Studies of pre-industrial populations have added remarkable detail as well. Using 17th-century parish records from Quebec, where French Catholic priests recorded every birth, marriage, and death, and Finnish population data, researchers found that daughters who lived within walking distance of their mothers had significantly more children, and those children survived at higher rates. I really find it interesting, that the traits that make us human like social complexity, accumulated knowledge, and community are the conditions under which a long post-fertile life becomes a winning strategy evolutionarily.

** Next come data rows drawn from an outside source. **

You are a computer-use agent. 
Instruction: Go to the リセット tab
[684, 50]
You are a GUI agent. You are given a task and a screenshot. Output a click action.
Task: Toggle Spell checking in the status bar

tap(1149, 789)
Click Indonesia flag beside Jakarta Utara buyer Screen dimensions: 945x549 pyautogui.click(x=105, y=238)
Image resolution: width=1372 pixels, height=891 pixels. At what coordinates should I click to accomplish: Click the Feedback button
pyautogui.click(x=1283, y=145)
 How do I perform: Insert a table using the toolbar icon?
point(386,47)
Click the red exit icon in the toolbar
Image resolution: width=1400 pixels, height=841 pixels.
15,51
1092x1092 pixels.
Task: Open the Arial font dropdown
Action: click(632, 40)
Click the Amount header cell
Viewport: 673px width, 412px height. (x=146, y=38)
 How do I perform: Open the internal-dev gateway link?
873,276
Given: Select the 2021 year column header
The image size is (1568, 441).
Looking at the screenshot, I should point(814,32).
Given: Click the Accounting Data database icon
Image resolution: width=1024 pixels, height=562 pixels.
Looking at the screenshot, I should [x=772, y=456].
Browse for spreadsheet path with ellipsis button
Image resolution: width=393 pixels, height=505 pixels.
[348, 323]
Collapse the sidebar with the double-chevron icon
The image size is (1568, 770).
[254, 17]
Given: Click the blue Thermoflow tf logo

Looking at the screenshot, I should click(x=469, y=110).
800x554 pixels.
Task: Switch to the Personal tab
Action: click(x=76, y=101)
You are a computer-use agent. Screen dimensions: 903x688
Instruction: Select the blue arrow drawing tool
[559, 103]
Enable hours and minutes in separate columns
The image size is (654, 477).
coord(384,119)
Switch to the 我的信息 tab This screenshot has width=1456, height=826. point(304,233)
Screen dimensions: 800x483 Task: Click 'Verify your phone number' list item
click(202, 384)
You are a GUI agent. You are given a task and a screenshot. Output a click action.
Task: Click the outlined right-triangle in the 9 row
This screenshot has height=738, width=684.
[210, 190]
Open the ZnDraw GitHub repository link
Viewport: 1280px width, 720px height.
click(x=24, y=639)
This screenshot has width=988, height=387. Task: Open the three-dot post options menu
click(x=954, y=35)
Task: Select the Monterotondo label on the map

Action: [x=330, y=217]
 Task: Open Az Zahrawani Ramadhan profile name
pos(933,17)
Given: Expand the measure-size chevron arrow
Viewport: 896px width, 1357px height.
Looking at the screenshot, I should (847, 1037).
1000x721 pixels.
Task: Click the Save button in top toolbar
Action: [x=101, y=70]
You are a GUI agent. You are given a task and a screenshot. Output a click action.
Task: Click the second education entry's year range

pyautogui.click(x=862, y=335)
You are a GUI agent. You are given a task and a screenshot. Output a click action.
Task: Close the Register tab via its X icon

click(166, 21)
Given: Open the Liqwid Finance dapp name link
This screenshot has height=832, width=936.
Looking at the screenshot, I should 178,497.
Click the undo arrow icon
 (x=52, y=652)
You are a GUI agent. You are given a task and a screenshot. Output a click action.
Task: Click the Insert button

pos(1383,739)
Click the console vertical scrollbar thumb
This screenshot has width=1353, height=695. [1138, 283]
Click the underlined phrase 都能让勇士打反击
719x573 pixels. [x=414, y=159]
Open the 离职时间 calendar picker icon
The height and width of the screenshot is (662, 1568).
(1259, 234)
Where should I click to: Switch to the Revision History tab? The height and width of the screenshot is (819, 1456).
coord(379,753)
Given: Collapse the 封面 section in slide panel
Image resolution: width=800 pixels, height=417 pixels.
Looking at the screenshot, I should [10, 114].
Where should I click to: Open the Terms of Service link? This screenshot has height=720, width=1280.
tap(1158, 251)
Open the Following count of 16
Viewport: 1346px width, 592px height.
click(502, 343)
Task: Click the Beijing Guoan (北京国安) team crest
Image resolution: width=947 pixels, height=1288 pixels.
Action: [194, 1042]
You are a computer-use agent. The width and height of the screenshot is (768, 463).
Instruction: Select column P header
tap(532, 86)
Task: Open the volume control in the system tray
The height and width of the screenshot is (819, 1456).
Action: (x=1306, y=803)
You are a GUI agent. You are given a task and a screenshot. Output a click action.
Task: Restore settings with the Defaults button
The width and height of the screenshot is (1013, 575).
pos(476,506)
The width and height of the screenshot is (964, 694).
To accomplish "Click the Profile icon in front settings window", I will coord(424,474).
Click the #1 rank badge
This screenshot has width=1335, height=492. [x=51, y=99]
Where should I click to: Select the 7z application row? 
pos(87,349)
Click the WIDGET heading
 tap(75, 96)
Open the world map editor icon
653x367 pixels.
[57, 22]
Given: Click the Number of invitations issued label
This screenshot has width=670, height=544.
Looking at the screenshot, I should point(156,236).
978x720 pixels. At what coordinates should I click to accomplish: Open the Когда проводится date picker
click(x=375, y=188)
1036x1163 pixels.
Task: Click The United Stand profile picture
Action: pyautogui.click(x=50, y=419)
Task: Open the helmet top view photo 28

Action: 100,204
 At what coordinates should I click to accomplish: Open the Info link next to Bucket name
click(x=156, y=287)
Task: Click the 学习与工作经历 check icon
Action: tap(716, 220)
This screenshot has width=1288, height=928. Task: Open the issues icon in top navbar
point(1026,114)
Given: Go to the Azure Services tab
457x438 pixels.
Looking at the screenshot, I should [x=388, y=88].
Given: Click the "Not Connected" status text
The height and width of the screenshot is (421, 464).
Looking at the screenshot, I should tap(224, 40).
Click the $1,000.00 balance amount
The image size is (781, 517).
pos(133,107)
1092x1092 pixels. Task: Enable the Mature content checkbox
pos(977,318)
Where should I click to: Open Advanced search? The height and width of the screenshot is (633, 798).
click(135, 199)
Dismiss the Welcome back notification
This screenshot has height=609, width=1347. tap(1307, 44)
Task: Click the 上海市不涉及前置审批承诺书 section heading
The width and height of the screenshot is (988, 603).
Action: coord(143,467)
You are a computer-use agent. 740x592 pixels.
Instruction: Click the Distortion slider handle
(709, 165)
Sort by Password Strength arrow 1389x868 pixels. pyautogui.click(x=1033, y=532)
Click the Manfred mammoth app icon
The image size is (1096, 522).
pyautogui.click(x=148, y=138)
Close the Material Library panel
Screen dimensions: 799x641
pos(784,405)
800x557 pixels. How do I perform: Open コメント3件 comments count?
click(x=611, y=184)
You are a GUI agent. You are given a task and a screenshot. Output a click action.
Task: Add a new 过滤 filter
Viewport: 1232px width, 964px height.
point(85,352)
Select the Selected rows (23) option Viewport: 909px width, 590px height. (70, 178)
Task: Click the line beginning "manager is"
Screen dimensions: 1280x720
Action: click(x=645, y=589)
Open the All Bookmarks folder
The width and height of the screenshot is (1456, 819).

The frustrating part of all this is how recent and how little we are understanding the condition of menopause. Every single woman who lives to midlife goes through this transition. And yet medical science has historically operated on what Dr. Nannette Wenger calls “bikini medicine.” It’s the assumption that women are essentially smaller men with different reproductive organs, and that the reproductive parts are all that distinguish us. Hot flashes? Hormones. Depression? Probably just hormones. Bone loss, cardiovascular changes, brain fog, sleep disruption? Hormones.
Women of reproductive age were explicitly excluded from most clinical research until the 1990s. The NIH’s landmark Study of Women’s Health Across the Nation (SWAN) enrolled over 3,300 women in 1994 and has been tracking them for decades. It was revolutionary for women’s health, and has given us most of what we know about how menopause progresses across different racial and ethnic groups. Black women, for instance, experience hot flashes more frequently and with greater intensity than white or Asian women; menopause onset varies by background, body type, and access to care.
So, as Garbo, the Japanese and their Hadza, and the orcas all know, menopause is not a malfunction. It is feature refined over hundreds of thousands of years, shared by the most socially complex, cognitively sophisticated, long-lived mammals on the planet. Does this make any of the experiences and symptoms of menopause more manageable? No not at all, they deserve continued research for supporting the female population, love y’all.